6 Expert tips for managing exam stress

Health experts tell Liz Connor how students can stay calm and relaxed and avoid revision-burnout.

Summer is upon us, which means students across the country will be preparing to complete their exams.

When it comes to acing a test, we all know a little bit of stress can be a good thing – it motivates us to knuckle down, revise and focus – but exams can be a really anxious and high-pressure time too, and it’s easy for stress to spiral out of control.

The pressure surrounding exams may feel overwhelming, but it’s important to keep a sense of perspective and put some tips and techniques into place to ensure you get the most out of your studies, while also looking after your mental wellbeing.

Here, experts share six top tips to help students rise to the revision challenge and walk into their exams feeling cool, calm, confident and collected…

1. Don’t try to revise 24/7

It’s tempting to try and pack out your evenings with last-minute cramming sessions, but this might not be the most helpful use of your time. “It’s unrealistic and will just make you exhausted and fed-up,” says Dr Meg Aroll, a psychologist speaking on behalf of Healthspan. “Instead, plan each revision day with an hour of study, followed by a 20-minute break.”

During breaks, she suggests leaving your desk, going to another room, running around the garden or listening to some music. “Set a timer and stick to it,” Aroll adds, “as the rest breaks will give you the stamina to cover all of your topics and prevent burnout before you sit each exam.”

2. Ditch the caffeine for lemon tea

If you’re struggling to sleep, try switching out sugary, caffeinated drinks for a cup of herbal tea instead. “A cup of lemon balm herbal tea before bed will reduce stress, anxiety, restlessness and promote sleep,” says medical nutritionist Dr Sarah Brewer, who says it’s been used as a revision aid for centuries. “Lemon balm was traditionally known as the ‘Scholar’s Herb’ as it was taken by students to overcome the stress of impending exams.”

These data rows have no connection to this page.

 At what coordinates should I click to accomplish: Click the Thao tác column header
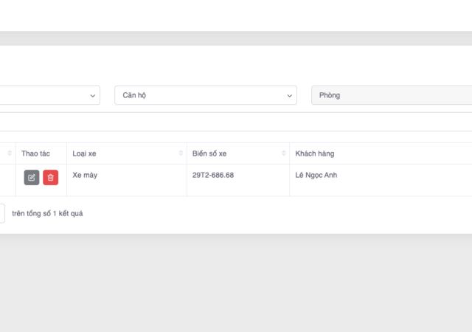tap(35, 153)
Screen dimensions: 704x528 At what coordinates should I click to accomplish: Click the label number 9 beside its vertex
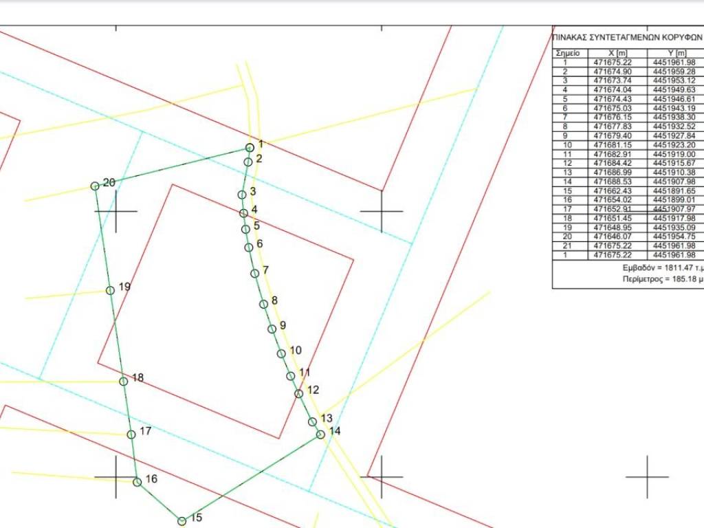pyautogui.click(x=283, y=325)
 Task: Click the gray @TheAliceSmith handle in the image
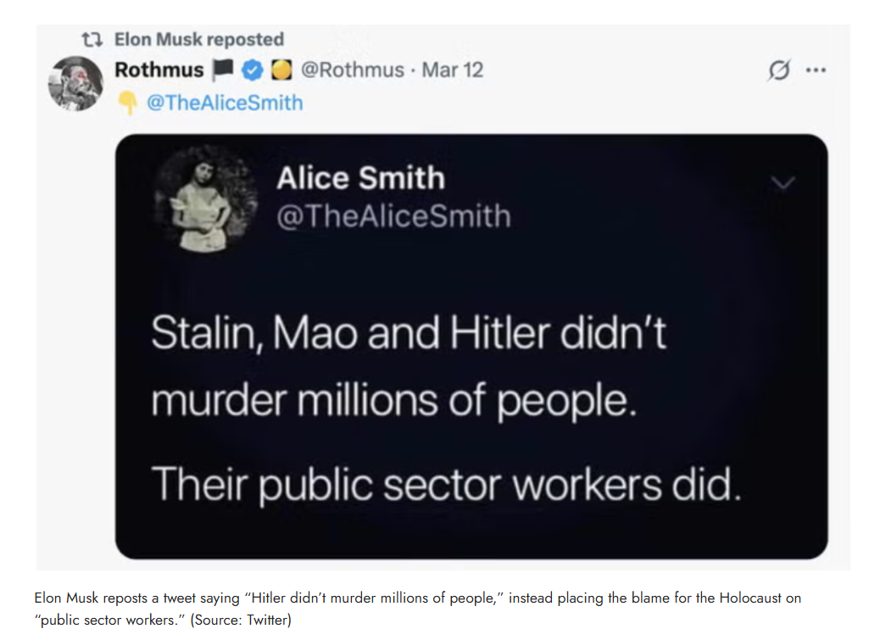coord(393,215)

If you’re revising in the evening, try taking a five-minute break to brew up a healing cup using Teapigs Happy Organic Tea Bags with Lemon Balm (£4.15, Ocado.com).

3. Eat for your brain

When it comes to maintaining a healthy balance, we all know nutrition is key. “Teenagers, especially girls, are not renowned for having the best of diets, which is backed up by food surveys that have highlighted low intakes of key nutrients such as iron, fibre and omega 3, as well as high intakes of sugar,” says nutritionist Rob Hobson.

“Parents should note; while you cannot force a teenager to eat well, preparing healthy meals and having nourishing snacks to hand will provide a good starting point, which is especially important when the exam period can play havoc with eating patterns and food choices.”

Hobson suggests including lots of brain-boosting omega 3 in meals (think oily fish like salmon and sardines), and if breakfasts are a challenge, try whizzing up a healthy smoothie packed with fruits, veg and oats. “It is a good idea to talk to your teenager about the foods they enjoy eating, and do your best to make these as healthy as possible,” he adds.

4. Stay hydrated

Getting the most out of a revision session could be as easy as keeping a cold glass of water by your side and remembering to take regular sips. “Dehydration can make it difficult to focus and leave you feeling fuzzy,” says Hobson. “Opt for water flavoured with fruits over sugary drinks, and snacking on fresh fruit can also help hydrate and add extra nutrients to the diet.”

5. Try breathing exercises

High expectations can put a great deal of pressure on students, especially those that want to do really well. “A good way of dealing with stress is to try deep-breathing exercises,” says Aroll. “By breathing through the diaphragm, rather than the chest, the parasympathetic nervous system will kick in and the physical symptoms of stress, such as a pounding heart, breathlessness and feeling faint, will soon diminish.”

With one hand on the chest and the other on the belly, try taking a deep breath in through the nose, ensuring the diaphragm (think of it as the bit below your chest at the top of your abdomen) inflates with enough air to create a stretch in the lungs. Hold it for four counts, and then release through the mouth.

6. Finish off a study session with a warm bath

As well as being super-therapeutic, soaking in hot water raises your body temperature, increasing the production of melatonin and better preparing you for sleep after a long study session. As an added tip, Brewer suggests topping up your water with Magnesium Soak Bath Salts (from £9.99, healthspan.com) to induce slumber. “These are absorbed through the skin and have a relaxing effect on muscles to promote a deep, refreshing night’s sleep,” she says.

Remember, if you’re feeling ?overwhelmed or finding it difficult to cope with exam stress, talking to a trusted friend, family member of teacher could help. Or for more advice, visit mind.org.uk or call the Mind Infoline on 0300 123 3393.